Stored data
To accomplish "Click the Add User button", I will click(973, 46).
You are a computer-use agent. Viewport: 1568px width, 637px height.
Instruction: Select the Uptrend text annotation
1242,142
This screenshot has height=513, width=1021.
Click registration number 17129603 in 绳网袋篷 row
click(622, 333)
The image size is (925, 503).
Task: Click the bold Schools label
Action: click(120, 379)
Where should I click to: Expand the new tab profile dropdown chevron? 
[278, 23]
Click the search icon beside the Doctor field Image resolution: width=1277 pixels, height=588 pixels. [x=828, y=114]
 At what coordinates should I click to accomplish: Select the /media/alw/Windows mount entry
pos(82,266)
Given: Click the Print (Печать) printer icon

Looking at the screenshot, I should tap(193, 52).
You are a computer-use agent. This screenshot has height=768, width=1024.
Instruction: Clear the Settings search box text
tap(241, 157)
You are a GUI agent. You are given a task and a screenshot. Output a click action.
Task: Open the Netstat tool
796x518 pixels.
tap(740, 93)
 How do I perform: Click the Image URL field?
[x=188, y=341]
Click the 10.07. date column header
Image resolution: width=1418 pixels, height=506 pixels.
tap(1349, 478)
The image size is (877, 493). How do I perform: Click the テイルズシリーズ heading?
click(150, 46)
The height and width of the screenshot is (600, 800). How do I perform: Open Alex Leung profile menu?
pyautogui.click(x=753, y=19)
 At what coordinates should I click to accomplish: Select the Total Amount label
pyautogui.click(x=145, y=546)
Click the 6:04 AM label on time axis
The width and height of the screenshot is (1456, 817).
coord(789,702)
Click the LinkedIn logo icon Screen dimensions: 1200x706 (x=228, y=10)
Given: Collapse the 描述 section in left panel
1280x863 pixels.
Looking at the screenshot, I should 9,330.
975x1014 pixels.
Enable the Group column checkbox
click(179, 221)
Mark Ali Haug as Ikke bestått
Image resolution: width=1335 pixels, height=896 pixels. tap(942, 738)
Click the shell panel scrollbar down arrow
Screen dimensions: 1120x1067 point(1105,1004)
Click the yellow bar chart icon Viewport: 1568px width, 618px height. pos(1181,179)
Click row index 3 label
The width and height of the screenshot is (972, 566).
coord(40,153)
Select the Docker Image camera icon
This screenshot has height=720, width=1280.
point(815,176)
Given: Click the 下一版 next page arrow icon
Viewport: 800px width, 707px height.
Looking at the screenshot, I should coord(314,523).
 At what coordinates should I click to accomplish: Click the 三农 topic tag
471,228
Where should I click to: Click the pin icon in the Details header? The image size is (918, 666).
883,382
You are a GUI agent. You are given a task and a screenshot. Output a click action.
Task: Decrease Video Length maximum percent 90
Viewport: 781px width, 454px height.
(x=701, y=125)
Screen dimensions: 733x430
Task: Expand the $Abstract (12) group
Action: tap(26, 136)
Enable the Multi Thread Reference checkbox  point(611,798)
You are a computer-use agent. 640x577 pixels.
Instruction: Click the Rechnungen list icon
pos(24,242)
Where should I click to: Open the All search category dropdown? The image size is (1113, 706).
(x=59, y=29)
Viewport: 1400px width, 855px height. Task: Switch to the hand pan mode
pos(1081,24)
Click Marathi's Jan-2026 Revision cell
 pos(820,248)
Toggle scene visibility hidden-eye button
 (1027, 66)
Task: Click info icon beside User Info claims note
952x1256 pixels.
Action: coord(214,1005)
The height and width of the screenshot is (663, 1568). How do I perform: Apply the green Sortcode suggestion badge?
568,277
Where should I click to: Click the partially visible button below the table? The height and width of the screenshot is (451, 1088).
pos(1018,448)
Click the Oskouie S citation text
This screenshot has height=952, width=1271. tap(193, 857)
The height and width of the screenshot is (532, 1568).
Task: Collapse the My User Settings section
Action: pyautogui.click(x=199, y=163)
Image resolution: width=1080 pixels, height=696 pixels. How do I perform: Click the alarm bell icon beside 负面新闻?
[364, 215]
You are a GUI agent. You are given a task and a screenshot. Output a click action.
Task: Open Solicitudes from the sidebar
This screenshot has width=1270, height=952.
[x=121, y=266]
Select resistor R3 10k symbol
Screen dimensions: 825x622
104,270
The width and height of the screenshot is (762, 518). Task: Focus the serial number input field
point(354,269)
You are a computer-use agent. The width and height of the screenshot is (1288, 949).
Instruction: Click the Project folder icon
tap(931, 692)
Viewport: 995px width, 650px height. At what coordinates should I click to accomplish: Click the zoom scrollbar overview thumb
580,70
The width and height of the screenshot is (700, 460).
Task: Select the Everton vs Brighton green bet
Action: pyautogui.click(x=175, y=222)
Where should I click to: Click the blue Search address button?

* [Problem]:
Check each line in the records above for the word "agent". Return those that have it.

* [Answer below]:
You are a computer-use agent. Viewport: 1568px width, 637px height.
You are a computer-use agent. This screenshot has height=768, width=1024.
You are a GUI agent. You are given a task and a screenshot. Output a click action.
You are a GUI agent. You are given a task and a screenshot. Output a click action.
You are a computer-use agent. 640x577 pixels.
You are a GUI agent. You are given a task and a screenshot. Output a click action.
You are a computer-use agent. The width and height of the screenshot is (1288, 949).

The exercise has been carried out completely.